Rows of pointing data:
□ □ □ □ □ □ □

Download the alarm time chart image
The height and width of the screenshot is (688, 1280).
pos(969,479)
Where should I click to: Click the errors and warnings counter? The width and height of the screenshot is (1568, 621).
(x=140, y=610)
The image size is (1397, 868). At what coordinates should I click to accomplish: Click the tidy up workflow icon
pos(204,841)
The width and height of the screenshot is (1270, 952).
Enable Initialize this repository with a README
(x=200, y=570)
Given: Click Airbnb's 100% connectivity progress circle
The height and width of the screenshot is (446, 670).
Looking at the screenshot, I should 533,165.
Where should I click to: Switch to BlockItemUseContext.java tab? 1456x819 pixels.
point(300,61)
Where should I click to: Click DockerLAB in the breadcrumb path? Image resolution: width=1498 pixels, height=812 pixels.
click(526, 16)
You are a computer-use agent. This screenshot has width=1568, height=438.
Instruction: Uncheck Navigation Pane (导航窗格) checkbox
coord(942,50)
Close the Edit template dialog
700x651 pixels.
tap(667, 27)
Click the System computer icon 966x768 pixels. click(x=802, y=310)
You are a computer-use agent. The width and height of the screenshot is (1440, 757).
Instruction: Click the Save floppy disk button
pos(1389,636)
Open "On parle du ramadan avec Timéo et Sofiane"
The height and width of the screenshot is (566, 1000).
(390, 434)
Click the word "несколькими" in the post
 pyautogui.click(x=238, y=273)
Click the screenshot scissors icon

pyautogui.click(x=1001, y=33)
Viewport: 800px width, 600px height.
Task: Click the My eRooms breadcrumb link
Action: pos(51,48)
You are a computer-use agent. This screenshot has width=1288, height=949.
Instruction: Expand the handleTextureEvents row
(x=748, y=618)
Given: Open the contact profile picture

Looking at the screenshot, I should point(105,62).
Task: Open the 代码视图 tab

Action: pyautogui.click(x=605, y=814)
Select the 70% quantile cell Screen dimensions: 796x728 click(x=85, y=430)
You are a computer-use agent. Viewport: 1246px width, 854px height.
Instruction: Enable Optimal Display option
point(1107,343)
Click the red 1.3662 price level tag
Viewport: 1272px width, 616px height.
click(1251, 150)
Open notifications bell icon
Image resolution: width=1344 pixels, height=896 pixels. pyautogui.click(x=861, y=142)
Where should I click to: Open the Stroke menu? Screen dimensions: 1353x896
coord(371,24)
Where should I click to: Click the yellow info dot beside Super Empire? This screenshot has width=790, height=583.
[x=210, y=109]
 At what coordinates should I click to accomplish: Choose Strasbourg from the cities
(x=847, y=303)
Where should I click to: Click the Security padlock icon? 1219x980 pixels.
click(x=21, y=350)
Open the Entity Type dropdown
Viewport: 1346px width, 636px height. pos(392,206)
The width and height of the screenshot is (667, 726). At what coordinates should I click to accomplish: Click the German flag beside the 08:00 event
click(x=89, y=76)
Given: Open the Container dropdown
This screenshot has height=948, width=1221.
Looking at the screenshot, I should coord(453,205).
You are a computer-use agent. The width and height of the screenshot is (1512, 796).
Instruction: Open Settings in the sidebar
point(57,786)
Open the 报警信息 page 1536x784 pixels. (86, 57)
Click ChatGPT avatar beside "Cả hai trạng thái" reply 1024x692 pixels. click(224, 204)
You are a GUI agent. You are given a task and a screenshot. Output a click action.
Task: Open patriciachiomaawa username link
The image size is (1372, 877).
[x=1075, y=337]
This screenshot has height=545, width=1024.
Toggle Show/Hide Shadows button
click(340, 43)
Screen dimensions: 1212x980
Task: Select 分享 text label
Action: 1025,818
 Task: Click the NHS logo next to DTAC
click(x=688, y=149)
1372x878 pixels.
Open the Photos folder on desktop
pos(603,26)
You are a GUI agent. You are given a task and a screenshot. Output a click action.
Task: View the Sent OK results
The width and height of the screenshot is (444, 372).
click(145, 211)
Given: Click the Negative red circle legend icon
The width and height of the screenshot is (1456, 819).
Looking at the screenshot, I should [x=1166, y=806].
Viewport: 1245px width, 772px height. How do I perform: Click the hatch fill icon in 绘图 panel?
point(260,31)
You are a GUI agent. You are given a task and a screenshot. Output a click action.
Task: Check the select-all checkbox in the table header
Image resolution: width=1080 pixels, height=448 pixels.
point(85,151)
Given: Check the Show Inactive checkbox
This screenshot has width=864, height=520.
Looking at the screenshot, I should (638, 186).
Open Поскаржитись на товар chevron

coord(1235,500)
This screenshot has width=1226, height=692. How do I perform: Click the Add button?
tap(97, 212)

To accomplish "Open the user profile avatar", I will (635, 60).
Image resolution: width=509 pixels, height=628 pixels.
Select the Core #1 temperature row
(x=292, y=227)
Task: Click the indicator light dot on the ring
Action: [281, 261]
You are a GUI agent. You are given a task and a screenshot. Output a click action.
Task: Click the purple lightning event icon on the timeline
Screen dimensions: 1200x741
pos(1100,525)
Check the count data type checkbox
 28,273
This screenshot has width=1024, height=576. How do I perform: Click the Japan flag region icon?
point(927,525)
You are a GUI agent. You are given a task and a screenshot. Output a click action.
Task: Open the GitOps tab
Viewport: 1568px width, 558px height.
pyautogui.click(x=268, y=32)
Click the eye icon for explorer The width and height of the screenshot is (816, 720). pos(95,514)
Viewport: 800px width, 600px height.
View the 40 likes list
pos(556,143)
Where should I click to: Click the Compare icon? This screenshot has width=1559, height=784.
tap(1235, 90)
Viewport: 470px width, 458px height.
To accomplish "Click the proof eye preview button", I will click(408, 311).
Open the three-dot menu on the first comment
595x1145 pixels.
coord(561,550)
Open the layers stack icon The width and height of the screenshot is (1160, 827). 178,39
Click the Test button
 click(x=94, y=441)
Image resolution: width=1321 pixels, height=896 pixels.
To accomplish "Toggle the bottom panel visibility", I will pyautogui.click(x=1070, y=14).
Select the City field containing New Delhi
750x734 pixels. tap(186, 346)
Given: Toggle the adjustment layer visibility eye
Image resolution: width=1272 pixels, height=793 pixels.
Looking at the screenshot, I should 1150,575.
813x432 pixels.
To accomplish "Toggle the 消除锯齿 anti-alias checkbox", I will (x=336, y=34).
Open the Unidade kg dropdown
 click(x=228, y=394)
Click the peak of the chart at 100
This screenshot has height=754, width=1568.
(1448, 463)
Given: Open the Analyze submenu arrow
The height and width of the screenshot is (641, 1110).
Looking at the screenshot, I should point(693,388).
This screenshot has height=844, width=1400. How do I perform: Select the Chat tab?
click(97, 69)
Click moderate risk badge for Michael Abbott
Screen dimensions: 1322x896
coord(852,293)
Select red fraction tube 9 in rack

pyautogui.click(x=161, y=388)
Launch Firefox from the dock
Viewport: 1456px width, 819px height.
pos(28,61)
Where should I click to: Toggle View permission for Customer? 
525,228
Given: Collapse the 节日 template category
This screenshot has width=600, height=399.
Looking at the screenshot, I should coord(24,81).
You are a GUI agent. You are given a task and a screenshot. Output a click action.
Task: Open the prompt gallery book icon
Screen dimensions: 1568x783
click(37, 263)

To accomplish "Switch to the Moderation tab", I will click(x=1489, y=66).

□ □ □ □ □ □ □

__Goal__: Arrange these lines as a numbered list, leaving out any blank lines.

__Exercise response__:
1. Download the alarm time chart image
2. The height and width of the screenshot is (688, 1280).
3. pos(969,479)
4. Where should I click to: Click the errors and warnings counter? The width and height of the screenshot is (1568, 621).
5. (x=140, y=610)
6. The image size is (1397, 868). At what coordinates should I click to accomplish: Click the tidy up workflow icon
7. pos(204,841)
8. The width and height of the screenshot is (1270, 952).
9. Enable Initialize this repository with a README
10. (x=200, y=570)
11. Given: Click Airbnb's 100% connectivity progress circle
12. The height and width of the screenshot is (446, 670).
13. Looking at the screenshot, I should 533,165.
14. Where should I click to: Switch to BlockItemUseContext.java tab? 1456x819 pixels.
15. point(300,61)
16. Where should I click to: Click DockerLAB in the breadcrumb path? Image resolution: width=1498 pixels, height=812 pixels.
17. click(526, 16)
18. You are a computer-use agent. This screenshot has width=1568, height=438.
19. Instruction: Uncheck Navigation Pane (导航窗格) checkbox
20. coord(942,50)
21. Close the Edit template dialog
22. 700x651 pixels.
23. tap(667, 27)
24. Click the System computer icon 966x768 pixels. click(x=802, y=310)
25. You are a computer-use agent. The width and height of the screenshot is (1440, 757).
26. Instruction: Click the Save floppy disk button
27. pos(1389,636)
28. Open "On parle du ramadan avec Timéo et Sofiane"
29. The height and width of the screenshot is (566, 1000).
30. (390, 434)
31. Click the word "несколькими" in the post
32.  pyautogui.click(x=238, y=273)
33. Click the screenshot scissors icon
34. pyautogui.click(x=1001, y=33)
35. Viewport: 800px width, 600px height.
36. Task: Click the My eRooms breadcrumb link
37. Action: pos(51,48)
38. You are a computer-use agent. This screenshot has width=1288, height=949.
39. Instruction: Expand the handleTextureEvents row
40. (x=748, y=618)
41. Given: Open the contact profile picture
42. Looking at the screenshot, I should point(105,62).
43. Task: Open the 代码视图 tab
44. Action: pyautogui.click(x=605, y=814)
45. Select the 70% quantile cell Screen dimensions: 796x728 click(x=85, y=430)
46. You are a computer-use agent. Viewport: 1246px width, 854px height.
47. Instruction: Enable Optimal Display option
48. point(1107,343)
49. Click the red 1.3662 price level tag
50. Viewport: 1272px width, 616px height.
51. click(1251, 150)
52. Open notifications bell icon
53. Image resolution: width=1344 pixels, height=896 pixels. pyautogui.click(x=861, y=142)
54. Where should I click to: Open the Stroke menu? Screen dimensions: 1353x896
55. coord(371,24)
56. Where should I click to: Click the yellow info dot beside Super Empire? This screenshot has width=790, height=583.
57. [x=210, y=109]
58.  At what coordinates should I click to accomplish: Choose Strasbourg from the cities
59. (x=847, y=303)
60. Where should I click to: Click the Security padlock icon? 1219x980 pixels.
61. click(x=21, y=350)
62. Open the Entity Type dropdown
63. Viewport: 1346px width, 636px height. pos(392,206)
64. The width and height of the screenshot is (667, 726). At what coordinates should I click to accomplish: Click the German flag beside the 08:00 event
65. click(x=89, y=76)
66. Given: Open the Container dropdown
67. This screenshot has height=948, width=1221.
68. Looking at the screenshot, I should coord(453,205).
69. You are a computer-use agent. The width and height of the screenshot is (1512, 796).
70. Instruction: Open Settings in the sidebar
71. point(57,786)
72. Open the 报警信息 page 1536x784 pixels. (86, 57)
73. Click ChatGPT avatar beside "Cả hai trạng thái" reply 1024x692 pixels. click(224, 204)
74. You are a GUI agent. You are given a task and a screenshot. Output a click action.
75. Task: Open patriciachiomaawa username link
76. The image size is (1372, 877).
77. [x=1075, y=337]
78. This screenshot has height=545, width=1024.
79. Toggle Show/Hide Shadows button
80. click(340, 43)
81. Screen dimensions: 1212x980
82. Task: Select 分享 text label
83. Action: 1025,818
84.  Task: Click the NHS logo next to DTAC
85. click(x=688, y=149)
86. 1372x878 pixels.
87. Open the Photos folder on desktop
88. pos(603,26)
89. You are a GUI agent. You are given a task and a screenshot. Output a click action.
90. Task: View the Sent OK results
91. The width and height of the screenshot is (444, 372).
92. click(145, 211)
93. Given: Click the Negative red circle legend icon
94. The width and height of the screenshot is (1456, 819).
95. Looking at the screenshot, I should [x=1166, y=806].
96. Viewport: 1245px width, 772px height. How do I perform: Click the hatch fill icon in 绘图 panel?
97. point(260,31)
98. You are a GUI agent. You are given a task and a screenshot. Output a click action.
99. Task: Check the select-all checkbox in the table header
100. Image resolution: width=1080 pixels, height=448 pixels.
101. point(85,151)
102. Given: Check the Show Inactive checkbox
103. This screenshot has width=864, height=520.
104. Looking at the screenshot, I should (638, 186).
105. Open Поскаржитись на товар chevron
106. coord(1235,500)
107. This screenshot has width=1226, height=692. How do I perform: Click the Add button?
108. tap(97, 212)
109. To accomplish "Open the user profile avatar", I will (635, 60).
110. Image resolution: width=509 pixels, height=628 pixels.
111. Select the Core #1 temperature row
112. (x=292, y=227)
113. Task: Click the indicator light dot on the ring
114. Action: [281, 261]
115. You are a GUI agent. You are given a task and a screenshot. Output a click action.
116. Task: Click the purple lightning event icon on the timeline
117. Screen dimensions: 1200x741
118. pos(1100,525)
119. Check the count data type checkbox
120.  28,273
121. This screenshot has width=1024, height=576. How do I perform: Click the Japan flag region icon?
122. point(927,525)
123. You are a GUI agent. You are given a task and a screenshot. Output a click action.
124. Task: Open the GitOps tab
125. Viewport: 1568px width, 558px height.
126. pyautogui.click(x=268, y=32)
127. Click the eye icon for explorer The width and height of the screenshot is (816, 720). pos(95,514)
128. Viewport: 800px width, 600px height.
129. View the 40 likes list
130. pos(556,143)
131. Where should I click to: Click the Compare icon? This screenshot has width=1559, height=784.
132. tap(1235, 90)
133. Viewport: 470px width, 458px height.
134. To accomplish "Click the proof eye preview button", I will click(408, 311).
135. Open the three-dot menu on the first comment
136. 595x1145 pixels.
137. coord(561,550)
138. Open the layers stack icon The width and height of the screenshot is (1160, 827). 178,39
139. Click the Test button
140.  click(x=94, y=441)
141. Image resolution: width=1321 pixels, height=896 pixels.
142. To accomplish "Toggle the bottom panel visibility", I will pyautogui.click(x=1070, y=14).
143. Select the City field containing New Delhi
144. 750x734 pixels. tap(186, 346)
145. Given: Toggle the adjustment layer visibility eye
146. Image resolution: width=1272 pixels, height=793 pixels.
147. Looking at the screenshot, I should 1150,575.
148. 813x432 pixels.
149. To accomplish "Toggle the 消除锯齿 anti-alias checkbox", I will (x=336, y=34).
150. Open the Unidade kg dropdown
151.  click(x=228, y=394)
152. Click the peak of the chart at 100
153. This screenshot has height=754, width=1568.
154. (1448, 463)
155. Given: Open the Analyze submenu arrow
156. The height and width of the screenshot is (641, 1110).
157. Looking at the screenshot, I should point(693,388).
158. This screenshot has height=844, width=1400. How do I perform: Select the Chat tab?
159. click(97, 69)
160. Click moderate risk badge for Michael Abbott
161. Screen dimensions: 1322x896
162. coord(852,293)
163. Select red fraction tube 9 in rack
164. pyautogui.click(x=161, y=388)
165. Launch Firefox from the dock
166. Viewport: 1456px width, 819px height.
167. pos(28,61)
168. Where should I click to: Toggle View permission for Customer? 
169. 525,228
170. Given: Collapse the 节日 template category
171. This screenshot has width=600, height=399.
172. Looking at the screenshot, I should coord(24,81).
173. You are a GUI agent. You are given a task and a screenshot. Output a click action.
174. Task: Open the prompt gallery book icon
175. Screen dimensions: 1568x783
176. click(37, 263)
177. To accomplish "Switch to the Moderation tab", I will click(x=1489, y=66).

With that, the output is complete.